## CONSIGNES
1. D'après l'extrait sur le tir de nuit des sangliers, à quel moment le couvre-feu a-t-il été introduit ?
2. Poursuivez l'extrait sur le tir de nuit des sangliers à partir de sa dernière phrase.

Lorsque vous lisez la justification des arrêtés préfectoraux concernant le tir de nuit des sangliers dans le 67, vous retrouvez toujours en mots clés les termes de "destruction", "d'indispensable", de "poursuite" des mesures antérieures, de "protéger" les cultures, de "réduire" les populations.
Avec l'introduction du couvre-feu depuis le vendredi 23 octobre à 0h, pschitt, tout s'arrête brutalement, de facto, les suidés sont à nouveau passés en "open bar", libre de détruire les zones agricoles exposées comme bon leur semble. Pourquoi ? Par absence de mise en place en parallèle avec l'instauration du couvre-feu, de la mesure dérogatoire permettant de justifier la présence du chasseur de nuit sur le terrain pour, comme le veut la formule, "participer à des missions d'intérêt général sur demande de l'autorité administrative".
C'est ce qu'on appelle sans doute "la lenteur administrative" en France...

## DONNÉES FOURNIES
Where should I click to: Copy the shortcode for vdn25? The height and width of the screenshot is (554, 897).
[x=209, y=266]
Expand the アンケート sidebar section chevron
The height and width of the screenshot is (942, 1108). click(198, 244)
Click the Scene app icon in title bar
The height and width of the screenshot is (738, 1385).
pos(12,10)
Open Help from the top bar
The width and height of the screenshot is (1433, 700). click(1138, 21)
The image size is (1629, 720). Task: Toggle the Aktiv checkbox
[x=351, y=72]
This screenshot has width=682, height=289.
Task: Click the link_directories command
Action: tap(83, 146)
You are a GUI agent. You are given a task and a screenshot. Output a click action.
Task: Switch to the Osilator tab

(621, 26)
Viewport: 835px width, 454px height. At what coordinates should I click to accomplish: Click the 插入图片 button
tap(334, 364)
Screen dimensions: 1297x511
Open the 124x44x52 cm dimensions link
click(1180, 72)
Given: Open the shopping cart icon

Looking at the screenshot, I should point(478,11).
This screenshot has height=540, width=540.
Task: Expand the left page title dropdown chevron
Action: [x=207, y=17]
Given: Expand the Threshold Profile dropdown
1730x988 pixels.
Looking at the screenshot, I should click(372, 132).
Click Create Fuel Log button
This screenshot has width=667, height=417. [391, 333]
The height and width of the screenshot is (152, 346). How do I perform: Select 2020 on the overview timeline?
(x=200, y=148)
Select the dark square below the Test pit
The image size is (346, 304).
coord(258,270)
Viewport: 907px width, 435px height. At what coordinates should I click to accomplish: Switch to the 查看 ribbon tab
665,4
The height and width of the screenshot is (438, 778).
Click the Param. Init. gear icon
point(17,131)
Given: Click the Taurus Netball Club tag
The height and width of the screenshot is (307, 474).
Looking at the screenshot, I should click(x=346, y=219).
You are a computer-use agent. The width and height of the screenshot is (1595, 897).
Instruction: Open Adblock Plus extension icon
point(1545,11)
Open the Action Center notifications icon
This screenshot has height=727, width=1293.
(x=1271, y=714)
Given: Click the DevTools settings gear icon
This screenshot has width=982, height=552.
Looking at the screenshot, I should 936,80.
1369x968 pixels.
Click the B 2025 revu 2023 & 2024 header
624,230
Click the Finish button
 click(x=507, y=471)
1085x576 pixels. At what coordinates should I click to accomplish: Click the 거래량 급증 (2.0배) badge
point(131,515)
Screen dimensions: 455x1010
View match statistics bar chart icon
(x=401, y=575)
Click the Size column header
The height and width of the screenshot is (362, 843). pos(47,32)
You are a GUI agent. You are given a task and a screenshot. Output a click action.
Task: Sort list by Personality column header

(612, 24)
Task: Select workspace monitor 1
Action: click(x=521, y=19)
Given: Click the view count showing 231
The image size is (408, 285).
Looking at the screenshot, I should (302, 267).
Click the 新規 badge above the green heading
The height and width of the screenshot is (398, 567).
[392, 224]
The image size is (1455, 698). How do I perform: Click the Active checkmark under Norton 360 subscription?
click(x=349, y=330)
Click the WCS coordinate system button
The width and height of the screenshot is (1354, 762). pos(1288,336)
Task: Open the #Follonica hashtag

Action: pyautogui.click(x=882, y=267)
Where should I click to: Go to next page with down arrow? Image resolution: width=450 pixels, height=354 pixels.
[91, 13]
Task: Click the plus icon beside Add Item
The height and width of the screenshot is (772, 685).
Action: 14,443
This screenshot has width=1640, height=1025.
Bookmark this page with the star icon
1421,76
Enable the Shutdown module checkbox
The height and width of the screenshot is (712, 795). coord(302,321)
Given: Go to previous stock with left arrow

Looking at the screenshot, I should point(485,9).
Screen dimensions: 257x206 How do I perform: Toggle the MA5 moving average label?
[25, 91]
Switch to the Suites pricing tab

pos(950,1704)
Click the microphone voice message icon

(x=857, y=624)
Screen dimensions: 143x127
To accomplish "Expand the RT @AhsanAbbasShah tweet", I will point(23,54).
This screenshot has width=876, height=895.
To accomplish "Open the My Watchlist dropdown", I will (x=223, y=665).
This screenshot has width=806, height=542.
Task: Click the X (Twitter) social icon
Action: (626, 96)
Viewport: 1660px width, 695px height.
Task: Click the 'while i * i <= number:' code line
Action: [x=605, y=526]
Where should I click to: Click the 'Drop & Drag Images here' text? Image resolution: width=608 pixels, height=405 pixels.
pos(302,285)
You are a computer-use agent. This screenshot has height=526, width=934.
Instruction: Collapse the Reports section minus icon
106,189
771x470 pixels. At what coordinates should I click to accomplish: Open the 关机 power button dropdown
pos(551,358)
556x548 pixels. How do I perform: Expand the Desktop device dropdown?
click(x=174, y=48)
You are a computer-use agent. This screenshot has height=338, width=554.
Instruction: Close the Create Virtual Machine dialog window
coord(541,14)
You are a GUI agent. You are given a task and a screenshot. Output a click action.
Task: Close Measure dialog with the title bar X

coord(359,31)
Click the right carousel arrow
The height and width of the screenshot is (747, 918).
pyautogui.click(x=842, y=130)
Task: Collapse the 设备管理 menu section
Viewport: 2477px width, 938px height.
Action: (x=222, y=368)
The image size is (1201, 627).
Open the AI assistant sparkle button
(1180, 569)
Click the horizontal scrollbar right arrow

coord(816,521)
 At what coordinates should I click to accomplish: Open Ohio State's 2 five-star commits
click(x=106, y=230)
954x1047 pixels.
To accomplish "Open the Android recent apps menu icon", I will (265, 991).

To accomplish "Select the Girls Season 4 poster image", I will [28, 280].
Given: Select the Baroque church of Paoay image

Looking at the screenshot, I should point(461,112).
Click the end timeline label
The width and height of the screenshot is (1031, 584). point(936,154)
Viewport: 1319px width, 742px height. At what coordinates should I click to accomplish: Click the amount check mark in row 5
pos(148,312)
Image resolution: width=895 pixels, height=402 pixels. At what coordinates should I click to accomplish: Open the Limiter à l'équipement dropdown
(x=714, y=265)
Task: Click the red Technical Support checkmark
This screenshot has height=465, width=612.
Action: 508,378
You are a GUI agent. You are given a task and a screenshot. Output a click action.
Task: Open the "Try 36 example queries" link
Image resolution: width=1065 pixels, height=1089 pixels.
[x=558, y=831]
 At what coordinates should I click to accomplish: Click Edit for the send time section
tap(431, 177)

## RÉPONSES
1. Depuis le vendredi 23 octobre à 0h.

2.
Maintenant, qui cette discontinuité d'action préventive dérange-t-elle ? Sans doute pas, ceux qui préparent les battues sur les chasses mixtes, (il suffit de voir le nombre de prélèvements de la semaine dans notre point de collecte des prélèvements, zéro), sans doute pas ceux qui voient dans la chasse de nuit, un manque d'éthique ou autres "fausses barbes" pour ne pas la pratiquer, vraisemblablement pas ceux qui sortent occasionnellement selon la météo et pas trop tard dans la nuit, voire les "opportunistes" qui ont juste saisi l'occasion pour s'équiper en optiques diverses et variées, sans doute pas l'instance départementale des chasseurs pas au fait du rôle et déroulement de la chasse de nuit. Seule donc doit être irritée une petite minorité de chasseurs véritablement impliqués dans la lutte contre les dégâts aux cultures, car tout simplement ils vont voir leurs efforts et sacrifices réduits à néant sur les dégâts de prés en quelques jours de laxisme. Il suffit de voir ce qui s'est passé hier soir sur notre territoire pour imaginer ce qui va se produire dans les prochaines heures. Huit sangliers sortis d'un côté avec un tiré à 21h20, de l'autre présence bruyamment entendue de sangliers à 22h45 en forêt, mais laissés à 23h pour être de retour à la maison avant minuit.
Uniquement par absence d'un simple morceau de papier, les agriculteurs vont pouvoir en remettre une couche, alors que la défaillance n'est pas, pour une fois, du côté des chasseurs. Bien sûr, il nous est dit que le sanglier reste chassable en battue et à l'affût jusqu'à l'heure légale (19h30), mais quand les sangliers sortent hors forêt à 21h-minuit et 1h du matin, on fait quoi ? On fait quoi, lorsque le territoire est sans bois, mais archi fréquenté dans la nuit ? La réponse est : "rappelez semaine prochaine".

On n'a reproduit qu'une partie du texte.